Top Abstract Introduction Materials and Methods Results Discussion References

 
Metastases, growth of the tumor cells at secondary sites, are determined by a complex cascade of events that involves both cancer cells and multiple factors produced by the host organism (1). Modulation of expression of numerous genes and their products is involved in this process.

Implication of S100A4 in metastatic tumor progression has been shown by the introduction of the S100A4 gene into nonmetastatic cell lines or the suppression of its activity in metastatic ones (2). Overexpression of the S100A4 gene in transgenic mice also showed its metastasis-promoting activity (3, 4). Recently it has been shown that tumors of double transgenic mice bearing polyoma virus middle-T antigen (PyV-mT mice) and S100A4-null allele exhibited reduced level of metastasis (5). Furthermore, numerous clinical studies showed a correlation between S100A4 expression and a poor prognostic outcome in a variety of human cancers, confirming the importance of S100A4 in cancer progression (6–12).

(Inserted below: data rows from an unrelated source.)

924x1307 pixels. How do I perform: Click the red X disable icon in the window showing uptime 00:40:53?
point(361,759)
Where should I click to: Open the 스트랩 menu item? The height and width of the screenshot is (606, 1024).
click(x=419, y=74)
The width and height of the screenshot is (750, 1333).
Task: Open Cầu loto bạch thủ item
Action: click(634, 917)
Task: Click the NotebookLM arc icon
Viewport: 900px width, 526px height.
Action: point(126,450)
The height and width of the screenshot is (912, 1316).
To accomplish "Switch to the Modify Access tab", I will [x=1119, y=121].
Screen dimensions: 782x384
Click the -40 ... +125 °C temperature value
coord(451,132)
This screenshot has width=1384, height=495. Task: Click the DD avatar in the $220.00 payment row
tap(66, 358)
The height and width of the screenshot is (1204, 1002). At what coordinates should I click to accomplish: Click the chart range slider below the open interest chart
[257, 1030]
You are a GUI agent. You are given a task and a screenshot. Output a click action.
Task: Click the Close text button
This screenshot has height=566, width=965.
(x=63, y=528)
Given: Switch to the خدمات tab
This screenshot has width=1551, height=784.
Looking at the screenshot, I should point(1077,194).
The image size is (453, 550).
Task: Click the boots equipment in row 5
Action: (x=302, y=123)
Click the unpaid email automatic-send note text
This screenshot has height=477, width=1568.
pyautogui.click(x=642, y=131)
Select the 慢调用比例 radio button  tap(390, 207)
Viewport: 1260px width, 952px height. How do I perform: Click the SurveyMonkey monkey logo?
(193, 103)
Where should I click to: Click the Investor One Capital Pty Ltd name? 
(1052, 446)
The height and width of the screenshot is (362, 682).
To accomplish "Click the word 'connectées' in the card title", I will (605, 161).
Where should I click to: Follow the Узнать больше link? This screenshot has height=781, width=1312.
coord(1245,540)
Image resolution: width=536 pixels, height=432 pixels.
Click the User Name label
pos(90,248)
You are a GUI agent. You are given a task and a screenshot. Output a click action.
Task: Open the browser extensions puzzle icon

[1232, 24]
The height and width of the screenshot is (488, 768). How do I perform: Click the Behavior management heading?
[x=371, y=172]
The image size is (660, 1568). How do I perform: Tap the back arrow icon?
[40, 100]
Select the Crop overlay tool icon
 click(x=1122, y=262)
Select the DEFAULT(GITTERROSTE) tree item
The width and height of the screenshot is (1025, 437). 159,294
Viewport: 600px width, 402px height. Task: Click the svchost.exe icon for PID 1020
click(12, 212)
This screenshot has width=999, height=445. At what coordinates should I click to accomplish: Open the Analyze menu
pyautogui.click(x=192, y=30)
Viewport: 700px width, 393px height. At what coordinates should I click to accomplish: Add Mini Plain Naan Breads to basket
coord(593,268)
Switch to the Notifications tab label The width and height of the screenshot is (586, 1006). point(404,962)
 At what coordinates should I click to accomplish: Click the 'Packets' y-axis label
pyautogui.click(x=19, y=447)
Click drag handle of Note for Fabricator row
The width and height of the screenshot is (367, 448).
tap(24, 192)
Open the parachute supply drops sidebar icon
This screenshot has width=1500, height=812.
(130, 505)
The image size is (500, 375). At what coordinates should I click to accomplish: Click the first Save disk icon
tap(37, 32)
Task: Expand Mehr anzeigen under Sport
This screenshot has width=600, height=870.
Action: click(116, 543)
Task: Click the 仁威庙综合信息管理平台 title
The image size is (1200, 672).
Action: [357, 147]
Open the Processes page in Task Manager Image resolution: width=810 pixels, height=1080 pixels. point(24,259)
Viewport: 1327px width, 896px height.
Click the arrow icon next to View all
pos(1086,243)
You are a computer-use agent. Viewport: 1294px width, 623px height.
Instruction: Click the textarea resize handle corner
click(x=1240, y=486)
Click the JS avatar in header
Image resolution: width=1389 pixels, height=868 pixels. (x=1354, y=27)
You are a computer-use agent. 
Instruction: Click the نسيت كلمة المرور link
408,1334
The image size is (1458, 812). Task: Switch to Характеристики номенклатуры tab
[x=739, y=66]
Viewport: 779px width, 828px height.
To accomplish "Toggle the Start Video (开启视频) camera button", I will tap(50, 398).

S100A4 belongs to the S100 family of small Ca²⁺-binding proteins. Members of this family have been implicated in cytoskeletal-membrane interactions, calcium signal transduction, and cellular growth and differentiation (13). The most unusual characteristic of S100 proteins, including S100A4, is their ability to act both intra- and extracellularly. Interaction with a heavy chain of nonmuscle myosin suggests its participation in the stimulation of cell motility (14, 15). Overexpression of S100A4 indeed leads to an increase of invasiveness and motility of the cancer cells (16, 17). Interaction with liprinß-1, another S100A4 target, suggests its participation in cell adhesion (18). S100A4 interacts also with the tumor suppressor p53 and regulates its trans-activating function (19). Functional significance of this interaction was confirmed by analysis of S100A4-null mice showing enhanced levels of spontaneous tumor development and decreased apoptosis in response to genotoxic stress (20). Tumors developed in these mice were nonmetastatic. Recently, the methionine aminopeptidase was described as a new target for S100A4 (21). An association between S100A4 expression, matrix metalloproteinase (MMP) activity, and metastatic potential of human tumor cells has also been reported (22, 23). These observations raised the possibility that S100A4 participates in metastasis by interfering with cell motility, invasion, adhesion, and apoptosis. As an extracellular protein, S100A4 stimulates neurite outgrowth and survival as well as migration of astrocytic tumor cells (24–26). It also acts as an angiogenic factor by stimulating the motility and invasiveness of endothelial cells via activation of MMP production (27, 28). This characteristic of S100A4 in turn might contribute to its metastasis-promoting function.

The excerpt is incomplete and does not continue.